*** Opening DATA ***

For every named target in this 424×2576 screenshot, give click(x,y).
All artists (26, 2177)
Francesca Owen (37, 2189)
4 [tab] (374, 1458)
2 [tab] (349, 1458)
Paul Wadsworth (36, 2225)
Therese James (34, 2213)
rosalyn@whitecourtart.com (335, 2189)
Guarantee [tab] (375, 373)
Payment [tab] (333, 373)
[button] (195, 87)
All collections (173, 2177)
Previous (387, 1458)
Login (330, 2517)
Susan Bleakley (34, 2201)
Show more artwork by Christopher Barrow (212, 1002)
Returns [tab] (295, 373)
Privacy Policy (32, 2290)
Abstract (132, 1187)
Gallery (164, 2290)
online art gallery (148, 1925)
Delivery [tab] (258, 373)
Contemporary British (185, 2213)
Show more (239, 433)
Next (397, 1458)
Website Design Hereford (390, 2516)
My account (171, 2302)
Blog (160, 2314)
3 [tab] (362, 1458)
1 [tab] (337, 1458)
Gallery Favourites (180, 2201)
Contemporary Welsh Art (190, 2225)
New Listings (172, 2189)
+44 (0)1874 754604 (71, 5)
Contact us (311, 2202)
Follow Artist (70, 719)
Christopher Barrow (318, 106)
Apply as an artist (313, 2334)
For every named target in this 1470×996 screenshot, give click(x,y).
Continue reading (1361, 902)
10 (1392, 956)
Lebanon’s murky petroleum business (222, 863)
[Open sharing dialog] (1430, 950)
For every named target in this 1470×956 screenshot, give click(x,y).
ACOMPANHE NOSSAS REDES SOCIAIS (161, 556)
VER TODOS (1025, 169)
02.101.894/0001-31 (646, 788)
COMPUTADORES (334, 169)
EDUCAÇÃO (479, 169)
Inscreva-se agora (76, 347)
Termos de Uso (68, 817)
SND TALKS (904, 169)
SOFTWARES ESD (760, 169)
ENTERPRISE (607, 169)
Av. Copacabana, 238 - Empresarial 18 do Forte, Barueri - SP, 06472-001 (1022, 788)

*** Closing DATA ***

- EXERCISE DETAILS -
Scan the material above for the string "click", and copy every line where it is found.

- ANSWER SPACE -
For every named target in this 424×2576 screenshot, give click(x,y).
For every named target in this 1470×996 screenshot, give click(x,y).
For every named target in this 1470×956 screenshot, give click(x,y).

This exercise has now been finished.